Chorizo Frittata with Sriracha Cheese Curds

This frittata features an array of local meat and dairy products!


Triple S Farms Uncured Chorizo (Stewardson, IL)

Kilgus Farmstead Milk (Fairbury, IL)

Feather Lane Eggs (Fairbury, IL)

Marcoot Jersey Creamery Sriracha Cheese Curds (Greenville, IL)

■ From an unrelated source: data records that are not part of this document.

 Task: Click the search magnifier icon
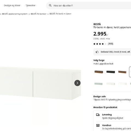(x=50, y=5)
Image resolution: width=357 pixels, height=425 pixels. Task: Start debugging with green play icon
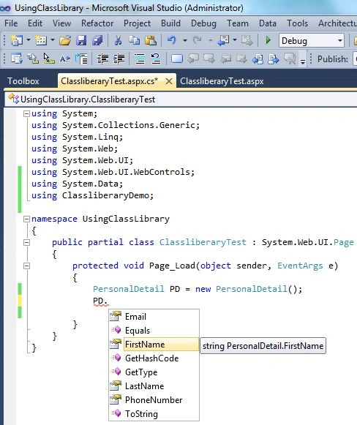coord(268,41)
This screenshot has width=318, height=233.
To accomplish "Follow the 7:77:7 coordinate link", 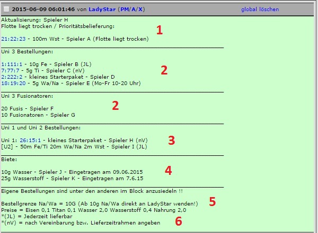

Triple S frozen uncured chorizo
1/2 package
Organic valley unsalted butter
2 tablespoons
Garlic cloves, minced
Cherry tomatoes, halved
1 cup
Spinach, chopped
1 cup
Feather Lane eggs, beaten
Kilgus Farmstead 2% milk
3 tablespoons
Marcoot Jersey Creamery Sriracha Cheese Curds
1 package
Salt and pepper
To taste

Prep time: 5 minutes

Cook time: 40 minutes

Servings: 8

Calories per serving: 390


  1. Preheat oven to 350 degrees F.
  2. Allow the chorizo to thaw completely.
  3. Heat a large saute pan over medium heat. Crumble in the chorizo, then use a spoon to further break it up into small pieces. Saute chorizo until it is fully cooked and browning, about 8-10 minutes.
  4. In a medium saute pan, melt 2 tablespoons of butter. Add garlic cloves and cook for 1-2 minutes. Add in cherry tomatoes and spinach, and lightly saute, only about 3-4 minutes.
  5. Meanwhile, break 8 eggs into a large mixing bowl. Thoroughly beat eggs with a whisk. Add in 3 tablespoons milk, and salt and pepper to taste. 
  6. Grease a round glass baking dish with butter or cooking spray. Add the chorizo, tomatoes, and spinach. Pour in the egg and milk mixture and make sure it is evenly covering the meat and vegetables. Add the cheese curds by evenly placing them on top of the mixture.
  7. Bake for 20-25 minutes until fully set. Serve & enjoy!